2. Hedonistic types get off on the killing, normally in one of three ways:

• lust (the torture excites them sexually),

• thrill (they do it for the adrenaline rush), and

• comfort (they do it for the money).

3. Power/control types are drawn by the ability to flick the switch from life to death.

4. And lastly, we have Dexter’s motivational type: mission-oriented . Mission-oriented killers see themselves as making the world a better place by eliminating certain types of people: prostitutes, blacks, savages, heathens, homosexuals, Catholics, Jews, Armenians, Hutus, Tutsis, infidels, terrorists . . . the enemy.

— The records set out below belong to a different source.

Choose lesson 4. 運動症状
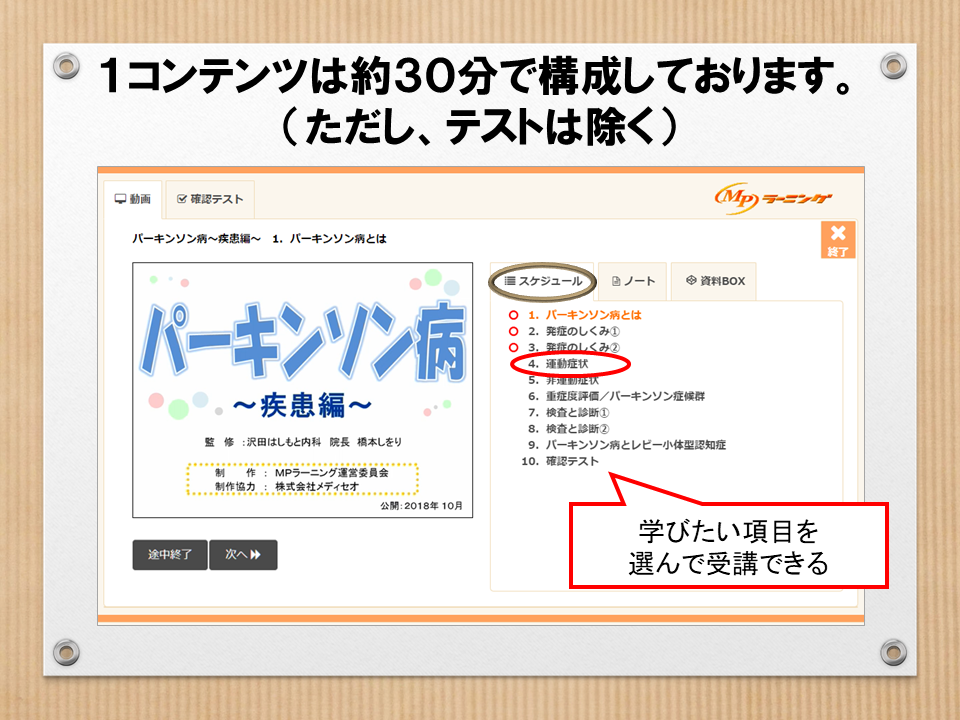 (x=567, y=364)
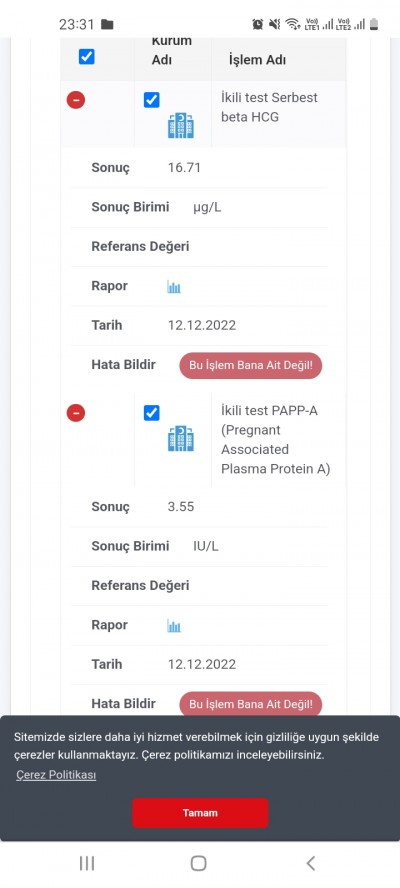The image size is (400, 888).
Task: Tap the Android back arrow icon
Action: 310,863
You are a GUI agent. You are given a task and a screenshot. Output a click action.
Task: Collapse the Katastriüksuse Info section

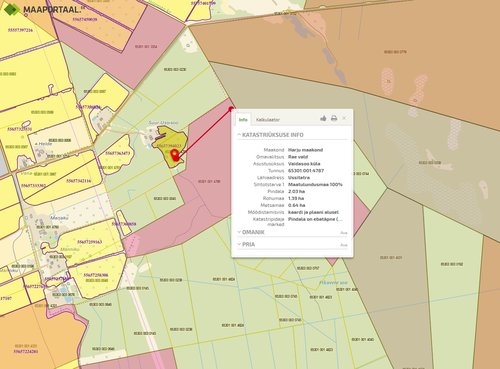click(271, 135)
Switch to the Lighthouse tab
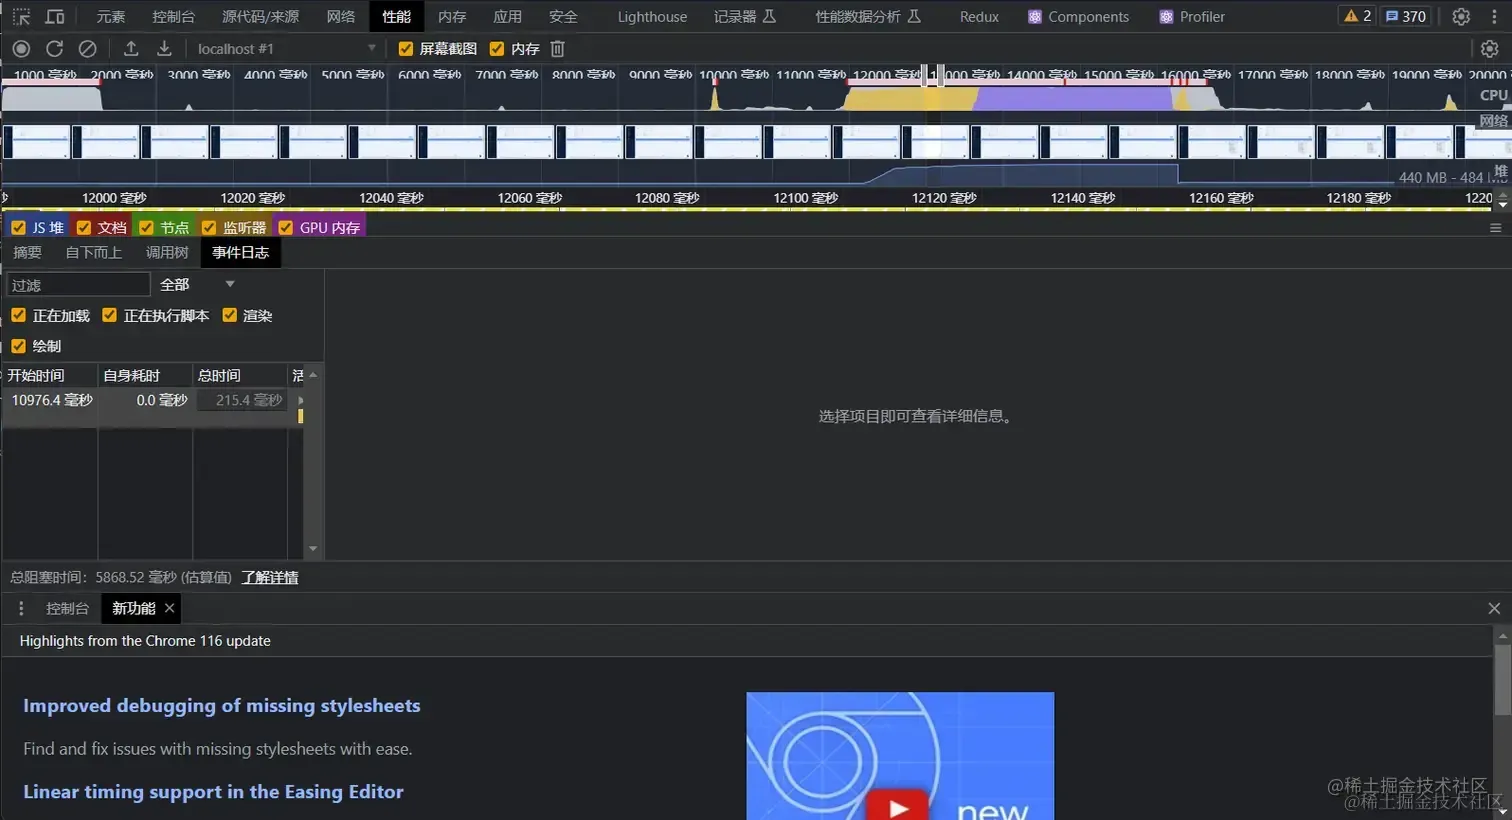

What is Dexter’s mission, then? To eliminate those “who deserve it.” His Code is designed to prevent mistakes, much as the legal system is designed to avoid the execution of innocent convicts. But our legal system is as fallible as Harry’s Code. The Innocence Project, a legal organization using DNA testing to uncover wrongful convictions, has exonerated 252 people since 1989. On average, these innocent men spent thirteen years in prison. Seventeen of them were on death row.53

“Mistakes,” as they say, “were made.”

But a few hundred innocent men in prison is nothing compared to the so-called “collateral damage” we willingly accept in what we persist in calling “war,” though war is rarely formally declared any more these days.

In Blackwater, his explosive exposé of one of the mercenary armies employed by the United States in Iraq, journalist Jeremy Scahill documents the deaths of scores of innocent Iraqi civilians at the hands of trigger-happy thugs for hire. But these represent just a tiny fraction of the overall civilian death toll in the latest Iraq war and occupation by U.S. forces, totaling well over 95,000.54

And the beat goes on. Drone attacks, coordinated by Blackwater employees (now renamed “Xe”), the Air Force, and the CIA have killed scores, if not hundreds, more innocent civilians in Afghanistan and Pakistan, a country with which the U.S. is not even at war. Today, as I write this, The New York Times is reporting that, “American troops raked a large passenger bus with gun-fire near Kandahar . . . killing and wounding civilians . . .” Let’s face it: we’re more than willing to accept the sacrifice of innocent civilians in pursuit of our mission.

And what is our mission? Just like Dexter’s, it is to eliminate those who seem to “deserve it.”